The C.S.S. Virginia was originally the U.S.S. Merrimack, a forty-gun frigate launched in 1855. The Merrimack served in the Caribbean and was the flagship of the Pacific fleet in the late 1850s. In early 1860, the ship was decommissioned for extensive repairs at the Gosport Navy Yard in Norfolk, Virginia. It was still there when the war began in April 1861, and Union sailors sank the ship as the yard was evacuated. Six weeks later, a salvage company raised the ship and the Confederates began rebuilding it.
The project required $172,000 to build an ironclad upon the Merrimack's hull. A new gun deck was added and an iron canopy was draped over the entire vessel. The most challenging part of the construction came in finding the iron plating. Richmond's Tredegar Iron Works finally produced it, but the plant had to alter its operations to roll more than 300 tons of scrap iron for the two-inch thick plating.

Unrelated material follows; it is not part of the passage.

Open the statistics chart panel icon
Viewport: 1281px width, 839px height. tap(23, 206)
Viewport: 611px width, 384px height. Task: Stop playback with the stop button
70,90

The Virginia was launched on February 17, 1862. On March 9, it steamed from Norfolk toward Union ships guarding the mouth of the James River at Hampton Roads. Rumors of the ironclad had circulated for several days among the Yankee sailors, and now they saw the creation first hand. They soon wished they hadn't. The Virginia attacked the U.S.S. Cumberland, firing several shots into her before ramming the Federal ship and sinking it. The other Union ships fired back, but the shots were, in the words of one observer, "having no more effect than peas from a pop-gun." Ninety-eight shots hit the Virginia, but none did significant damage. The Virginia then attacked the U.S.S. Congress, which exploded when fires caused by the Confederate barrage reached the powder magazine. The Virginia next ran the U.S.S. Minnesota aground before calling it a day.
It had been the worst day in U.S. naval history and it signaled the end of the wooden ship era. But help was on its way--the next day, the Virginia fought the most famous naval duel in history with the U.S.S. Monitor, a Union ironclad that was able to fight the Confederate ship to a draw.